Fractionation by Analytical TREF

Stainless steel columns (1.7 cm diameter X 25 cm length), packed with sea sand, were loaded with sample dissolved in 1,2,4, trichlorobenzene (TCB) at 140[degrees]C. Then, by slowly cooling the polymer solution (2[degrees]C/h), crystallization was achieved.

The elution procedure was performed using a stepwise temperature ramp over a temperature range of 40[degrees]C to 130[degrees]C, by heating to the upper temperature of a desired step, holding for about 10 min, and then eluting. The effluent was monitored by IR at a fixed wavelength of 3.41 [micro]m to detect the C-H stretching frequencies of methylene groups. The IR signals, resulting from each step, were recorded as function of the elution temperature to obtain the corresponding fractograms. Finally, the eluted samples were recovered by precipitation in cold methanol and vacuum filtration through a PTFE filter. Samples were obtained at the following final elution temperatures: 40 (only for IPC), 85, 105, 110, 115, 120 and 125[degrees]C.
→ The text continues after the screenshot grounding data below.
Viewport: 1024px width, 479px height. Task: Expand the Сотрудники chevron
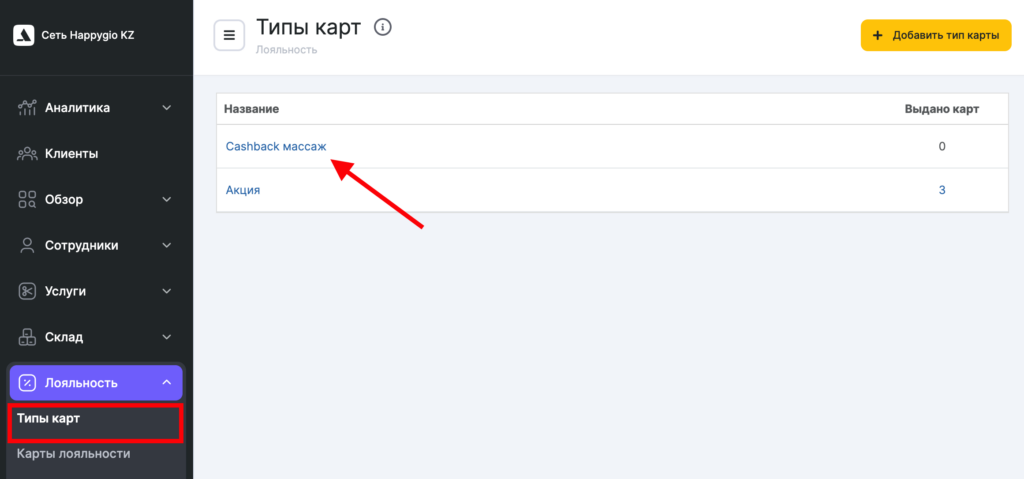tap(167, 245)
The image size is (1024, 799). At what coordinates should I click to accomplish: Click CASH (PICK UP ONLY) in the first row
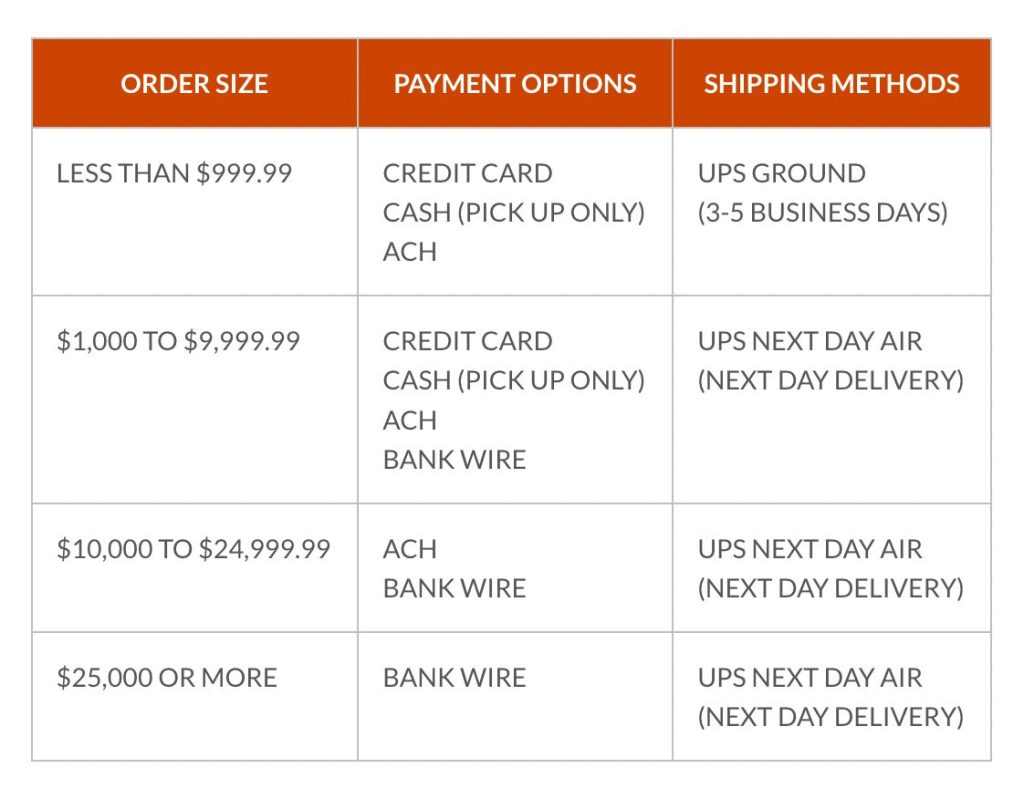[x=514, y=212]
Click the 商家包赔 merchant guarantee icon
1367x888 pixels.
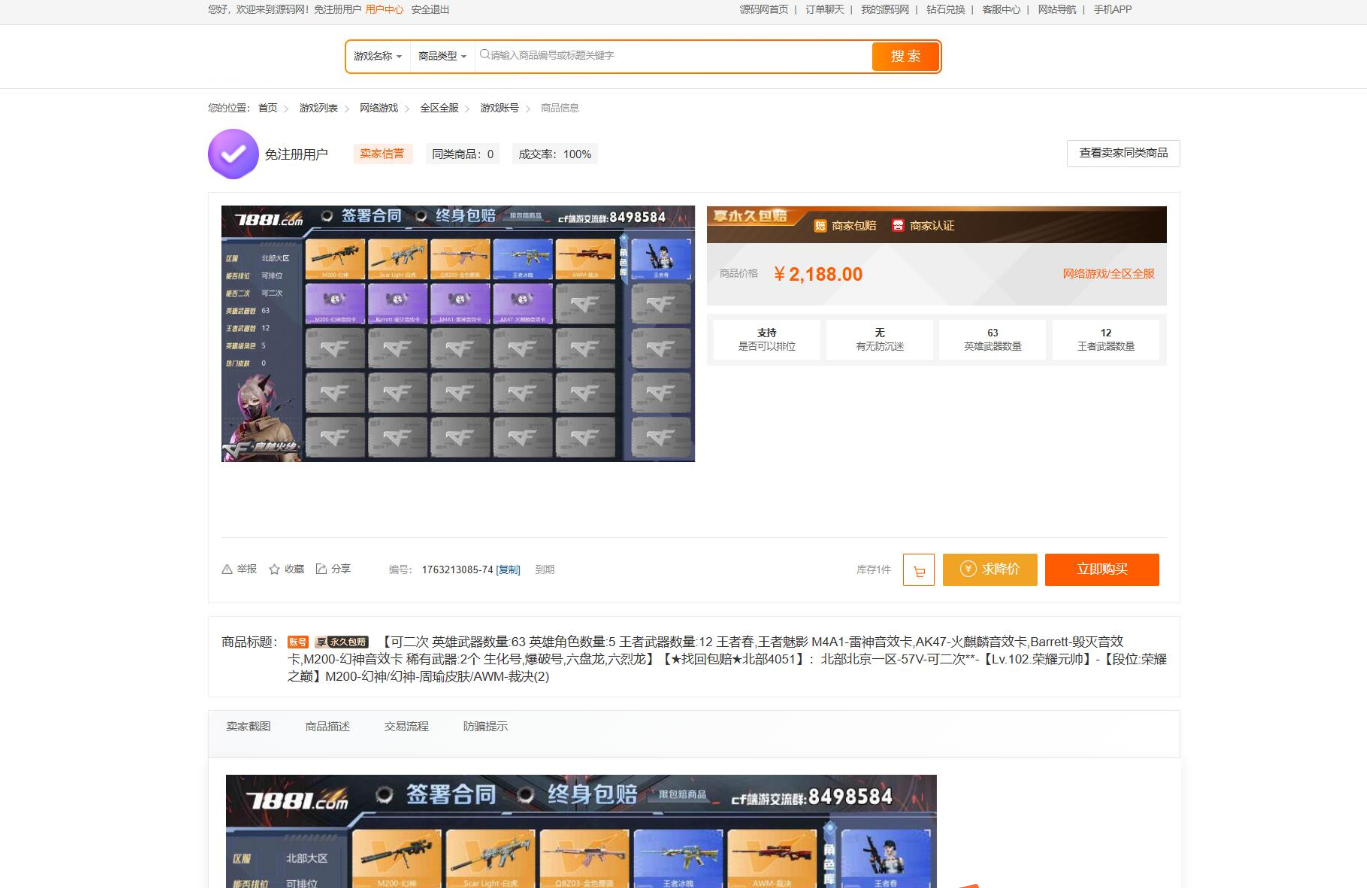(820, 226)
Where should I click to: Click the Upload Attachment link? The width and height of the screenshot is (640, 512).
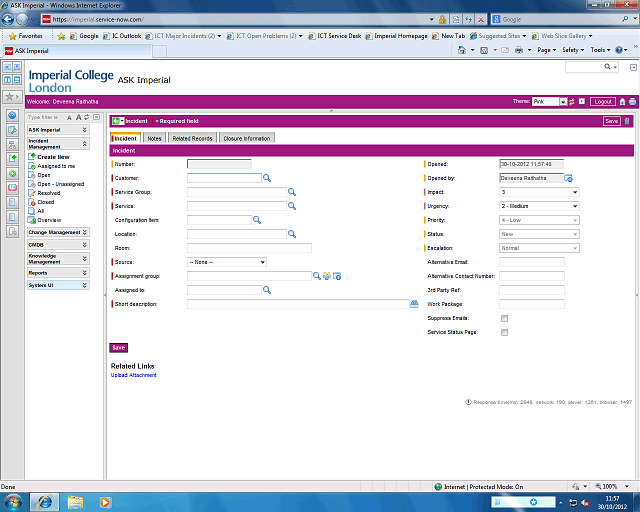[133, 375]
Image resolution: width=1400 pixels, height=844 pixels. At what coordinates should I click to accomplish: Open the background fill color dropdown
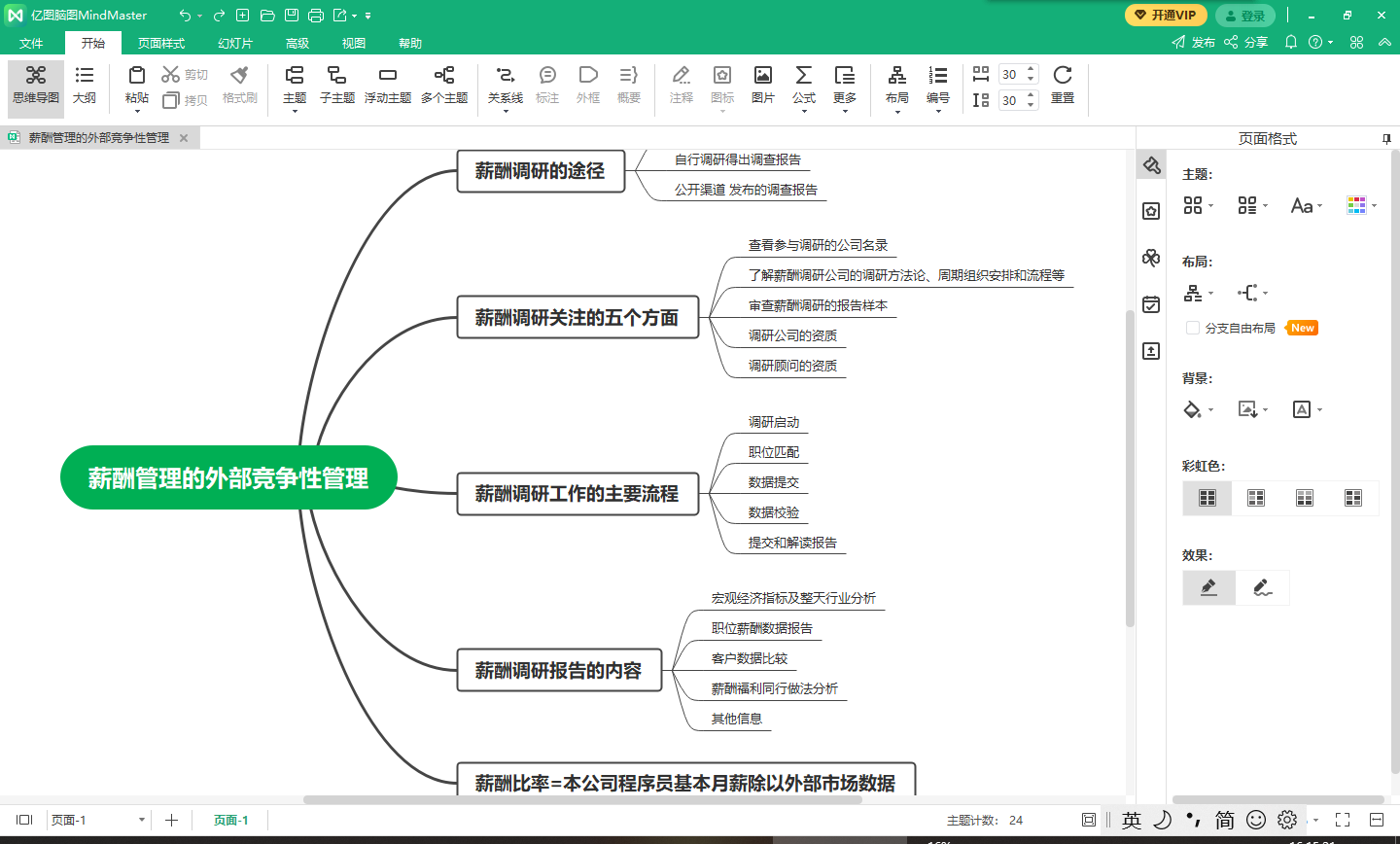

Isolation of Amorphous EPC

This fractionation step was done as follows: five grams of polymer were dissolved in 250 ml of spectroscopic-grade 1,2,4-trichlorobenzene at 160[degrees]C. The solution was cooled to room temperature and kept for 24 hours. The precipitated phase was filtered and the soluble polymer recovered by precipitation in cold methanol. This material was filtered, washed with methanol, and dried under vacuum at 40[degrees]C.
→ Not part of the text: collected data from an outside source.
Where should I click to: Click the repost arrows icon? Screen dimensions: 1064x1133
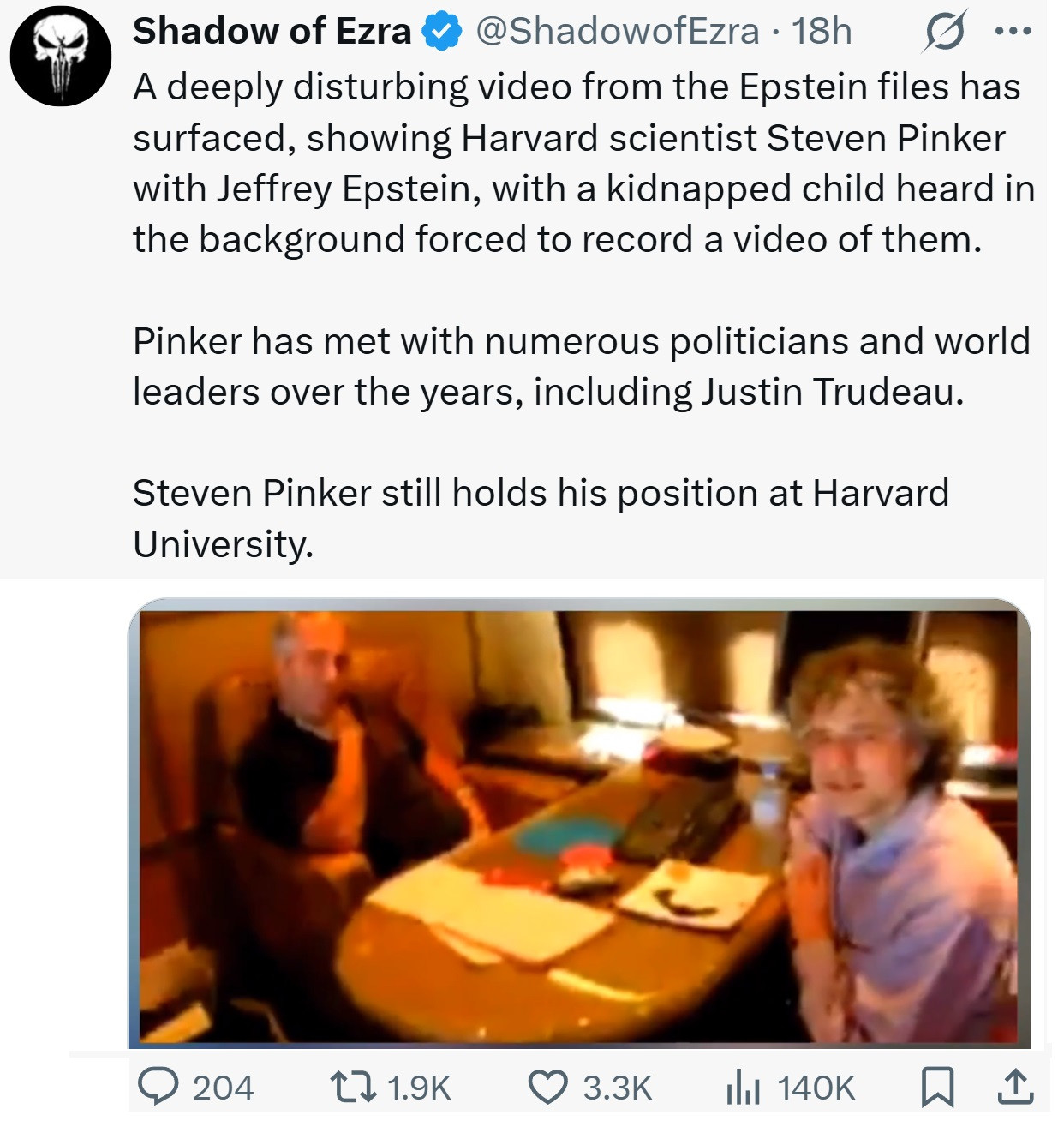[x=353, y=1087]
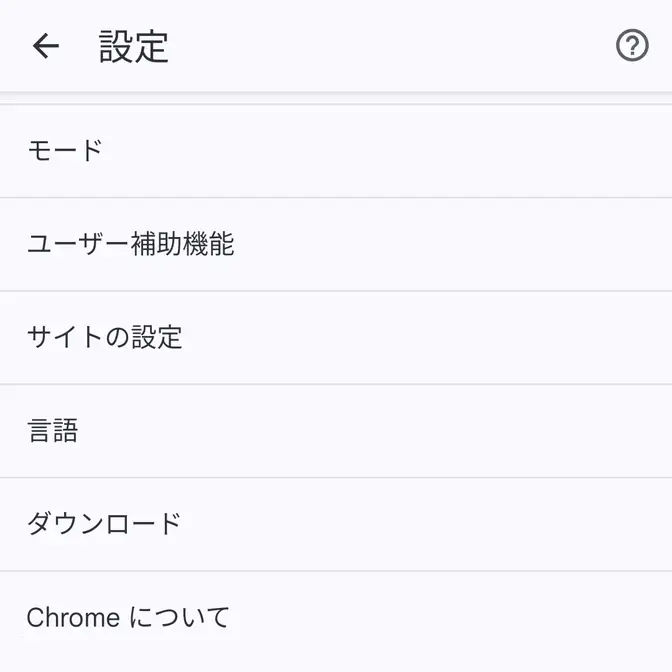Screen dimensions: 672x672
Task: Go to ダウンロード settings
Action: pos(104,524)
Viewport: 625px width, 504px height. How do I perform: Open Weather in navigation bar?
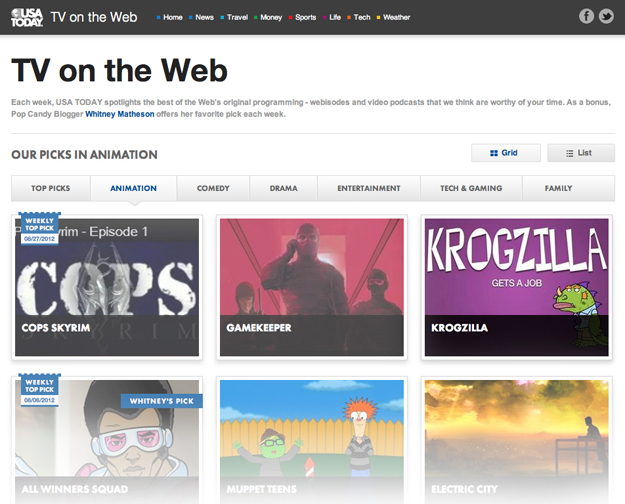pos(395,17)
Fractions Characterization

FTIR Spectroscopy

Room temperature pressed films were used for the FTIR measurements of amorphous EPC (Nicolet 520 FTIR spectrometer, DTGS detector). The number of scans was 100 and the digital spectral resolution was 4 [cm.sup.-1] for each sample.

Differential Scanning Calorimeter (DSC)

Melting behavior and glass transition temperatures ([T.sub.g]) on 10 mg samples were determined, in a Perkin Elmer DSC-7 calorimeter, under the following routine: heating from 40[degrees]C to 190[degrees]C at 10[degrees]C/min, holding at 190[degrees]C for 10 min to allow the complete melting of crystallites, cooling from 190[degrees]C to 40[degrees]C at 10[degrees]C/min, holding at 40[degrees]C during 10 min, and finally heating to 190[degrees]C, at 10[degrees]C/min, and recording the melting behavior. The temperature scale was calibrated at 10[degrees]C/min against indium (156.6[degrees]C). Glass transition temperatures ([T.sub.g]) were obtained using a heating rate of 20[degrees]/min from -140 C to room temperature. Hexane was used as calibration standard (-95[degrees]C).
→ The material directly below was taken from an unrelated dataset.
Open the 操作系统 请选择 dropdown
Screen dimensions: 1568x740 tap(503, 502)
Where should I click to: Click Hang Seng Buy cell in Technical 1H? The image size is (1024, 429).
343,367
Size Exclusion Chromatography (SEC)

Molecular weight distributions of the PP homopolymer and semicrystalline IPC fractions were determined by GPC on a Waters 150 C/V equipped with a differential refractometer detector and Millennium 2010 software. Amorphous IPC, isolated by dissolution in TCB, were simultaneously analyzed by differential refractive index and viscosity detectors. The separation was performed by three Polymer Laboratories columns (500, [10.sup.4], [10.sup.6] A) using TCB at 140[degrees]C as solvent, and a flow rate of 1.0 m1/[min.sup.-1]. The sample concentrations used for the refractive index and viscosity detection were 0.1% and 0.25% respectively, the injection volume 200 [micro]1.

Phase Morphology

Press molded sheet specimens were mounted on a cryoultramicrotome LEICA UCT and microtomed to provide a new surface. The samples were microtomed at -50[degrees]C, then toluene etched for lh in an ultrasonic bath, rinsed with fresh solvent to remove the dissolved polymer, and finally gold coated. SEM micrographs were obtained in a scanning electron microscope Jeol 35 CF, at a voltage of 7 kV.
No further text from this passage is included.